• What the exercise asks: Give the records below again, exactly as they appear.

• Dataset entries:
-----

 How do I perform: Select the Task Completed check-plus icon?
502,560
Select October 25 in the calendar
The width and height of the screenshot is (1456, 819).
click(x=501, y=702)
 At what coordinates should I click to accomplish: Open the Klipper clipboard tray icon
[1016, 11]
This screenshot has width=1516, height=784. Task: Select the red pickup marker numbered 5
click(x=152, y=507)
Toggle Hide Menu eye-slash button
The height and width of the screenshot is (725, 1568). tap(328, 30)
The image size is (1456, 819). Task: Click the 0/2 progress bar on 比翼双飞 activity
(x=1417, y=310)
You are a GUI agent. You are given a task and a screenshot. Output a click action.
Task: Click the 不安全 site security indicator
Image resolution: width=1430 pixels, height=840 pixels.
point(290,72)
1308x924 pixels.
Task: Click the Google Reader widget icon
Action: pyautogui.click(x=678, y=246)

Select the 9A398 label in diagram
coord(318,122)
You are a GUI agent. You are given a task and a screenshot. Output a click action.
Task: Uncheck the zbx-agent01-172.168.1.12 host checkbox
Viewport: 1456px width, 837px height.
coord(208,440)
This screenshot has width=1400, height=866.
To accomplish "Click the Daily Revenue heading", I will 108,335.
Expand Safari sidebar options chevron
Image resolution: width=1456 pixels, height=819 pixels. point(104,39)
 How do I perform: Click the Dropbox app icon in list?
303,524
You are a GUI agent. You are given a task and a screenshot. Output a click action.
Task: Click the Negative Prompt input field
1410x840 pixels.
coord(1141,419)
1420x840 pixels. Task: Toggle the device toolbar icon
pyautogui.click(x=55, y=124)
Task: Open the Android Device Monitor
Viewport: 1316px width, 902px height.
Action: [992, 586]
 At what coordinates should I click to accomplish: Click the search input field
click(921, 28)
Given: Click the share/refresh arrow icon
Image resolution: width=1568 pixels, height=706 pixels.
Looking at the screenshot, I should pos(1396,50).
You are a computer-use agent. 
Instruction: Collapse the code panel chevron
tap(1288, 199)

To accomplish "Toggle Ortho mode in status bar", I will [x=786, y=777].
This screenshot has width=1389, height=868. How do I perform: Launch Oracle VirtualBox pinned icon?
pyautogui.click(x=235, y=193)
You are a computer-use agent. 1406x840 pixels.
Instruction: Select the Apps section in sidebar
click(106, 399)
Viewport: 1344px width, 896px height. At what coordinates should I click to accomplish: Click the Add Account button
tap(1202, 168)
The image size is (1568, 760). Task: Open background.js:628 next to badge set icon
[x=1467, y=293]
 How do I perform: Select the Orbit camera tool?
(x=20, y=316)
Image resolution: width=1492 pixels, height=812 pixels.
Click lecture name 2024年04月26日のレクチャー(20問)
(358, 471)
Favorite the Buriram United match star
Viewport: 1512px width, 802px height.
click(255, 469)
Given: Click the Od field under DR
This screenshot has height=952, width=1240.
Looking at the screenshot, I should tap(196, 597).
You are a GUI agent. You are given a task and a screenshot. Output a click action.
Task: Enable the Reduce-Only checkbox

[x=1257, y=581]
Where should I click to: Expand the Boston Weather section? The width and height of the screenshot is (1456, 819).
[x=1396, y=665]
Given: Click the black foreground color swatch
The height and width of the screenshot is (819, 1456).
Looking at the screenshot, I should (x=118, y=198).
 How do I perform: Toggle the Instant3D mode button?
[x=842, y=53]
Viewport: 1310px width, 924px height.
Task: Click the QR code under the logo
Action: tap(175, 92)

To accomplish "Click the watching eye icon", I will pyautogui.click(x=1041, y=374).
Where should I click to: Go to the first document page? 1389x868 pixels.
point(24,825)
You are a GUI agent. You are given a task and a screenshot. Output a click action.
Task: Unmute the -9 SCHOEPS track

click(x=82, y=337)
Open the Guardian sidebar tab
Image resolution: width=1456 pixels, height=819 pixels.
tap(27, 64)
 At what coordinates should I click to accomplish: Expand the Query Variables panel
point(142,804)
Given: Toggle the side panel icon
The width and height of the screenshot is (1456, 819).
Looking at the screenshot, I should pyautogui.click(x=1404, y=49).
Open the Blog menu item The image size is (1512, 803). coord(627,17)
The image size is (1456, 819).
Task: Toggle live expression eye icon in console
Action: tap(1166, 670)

-----

• The completed task:
 How do I perform: Select the Task Completed check-plus icon?
502,560
Select October 25 in the calendar
The width and height of the screenshot is (1456, 819).
click(x=501, y=702)
 At what coordinates should I click to accomplish: Open the Klipper clipboard tray icon
[1016, 11]
This screenshot has width=1516, height=784. Task: Select the red pickup marker numbered 5
click(x=152, y=507)
Toggle Hide Menu eye-slash button
The height and width of the screenshot is (725, 1568). tap(328, 30)
The image size is (1456, 819). Task: Click the 0/2 progress bar on 比翼双飞 activity
(x=1417, y=310)
You are a GUI agent. You are given a task and a screenshot. Output a click action.
Task: Click the 不安全 site security indicator
Image resolution: width=1430 pixels, height=840 pixels.
point(290,72)
1308x924 pixels.
Task: Click the Google Reader widget icon
Action: pyautogui.click(x=678, y=246)

Select the 9A398 label in diagram
coord(318,122)
You are a GUI agent. You are given a task and a screenshot. Output a click action.
Task: Uncheck the zbx-agent01-172.168.1.12 host checkbox
Viewport: 1456px width, 837px height.
coord(208,440)
This screenshot has width=1400, height=866.
To accomplish "Click the Daily Revenue heading", I will 108,335.
Expand Safari sidebar options chevron
Image resolution: width=1456 pixels, height=819 pixels. point(104,39)
 How do I perform: Click the Dropbox app icon in list?
303,524
You are a GUI agent. You are given a task and a screenshot. Output a click action.
Task: Click the Negative Prompt input field
1410x840 pixels.
coord(1141,419)
1420x840 pixels. Task: Toggle the device toolbar icon
pyautogui.click(x=55, y=124)
Task: Open the Android Device Monitor
Viewport: 1316px width, 902px height.
Action: [992, 586]
 At what coordinates should I click to accomplish: Click the search input field
click(921, 28)
Given: Click the share/refresh arrow icon
Image resolution: width=1568 pixels, height=706 pixels.
Looking at the screenshot, I should pos(1396,50).
You are a computer-use agent. 
Instruction: Collapse the code panel chevron
tap(1288, 199)

To accomplish "Toggle Ortho mode in status bar", I will [x=786, y=777].
This screenshot has width=1389, height=868. How do I perform: Launch Oracle VirtualBox pinned icon?
pyautogui.click(x=235, y=193)
You are a computer-use agent. 1406x840 pixels.
Instruction: Select the Apps section in sidebar
click(106, 399)
Viewport: 1344px width, 896px height. At what coordinates should I click to accomplish: Click the Add Account button
tap(1202, 168)
The image size is (1568, 760). Task: Open background.js:628 next to badge set icon
[x=1467, y=293]
 How do I perform: Select the Orbit camera tool?
(x=20, y=316)
Image resolution: width=1492 pixels, height=812 pixels.
Click lecture name 2024年04月26日のレクチャー(20問)
(358, 471)
Favorite the Buriram United match star
Viewport: 1512px width, 802px height.
click(255, 469)
Given: Click the Od field under DR
This screenshot has height=952, width=1240.
Looking at the screenshot, I should tap(196, 597).
You are a GUI agent. You are given a task and a screenshot. Output a click action.
Task: Enable the Reduce-Only checkbox

[x=1257, y=581]
Where should I click to: Expand the Boston Weather section? The width and height of the screenshot is (1456, 819).
[x=1396, y=665]
Given: Click the black foreground color swatch
The height and width of the screenshot is (819, 1456).
Looking at the screenshot, I should (x=118, y=198).
 How do I perform: Toggle the Instant3D mode button?
[x=842, y=53]
Viewport: 1310px width, 924px height.
Task: Click the QR code under the logo
Action: tap(175, 92)

To accomplish "Click the watching eye icon", I will pyautogui.click(x=1041, y=374).
Where should I click to: Go to the first document page? 1389x868 pixels.
point(24,825)
You are a GUI agent. You are given a task and a screenshot. Output a click action.
Task: Unmute the -9 SCHOEPS track

click(x=82, y=337)
Open the Guardian sidebar tab
Image resolution: width=1456 pixels, height=819 pixels.
tap(27, 64)
 At what coordinates should I click to accomplish: Expand the Query Variables panel
point(142,804)
Given: Toggle the side panel icon
The width and height of the screenshot is (1456, 819).
Looking at the screenshot, I should pyautogui.click(x=1404, y=49).
Open the Blog menu item The image size is (1512, 803). coord(627,17)
The image size is (1456, 819).
Task: Toggle live expression eye icon in console
Action: tap(1166, 670)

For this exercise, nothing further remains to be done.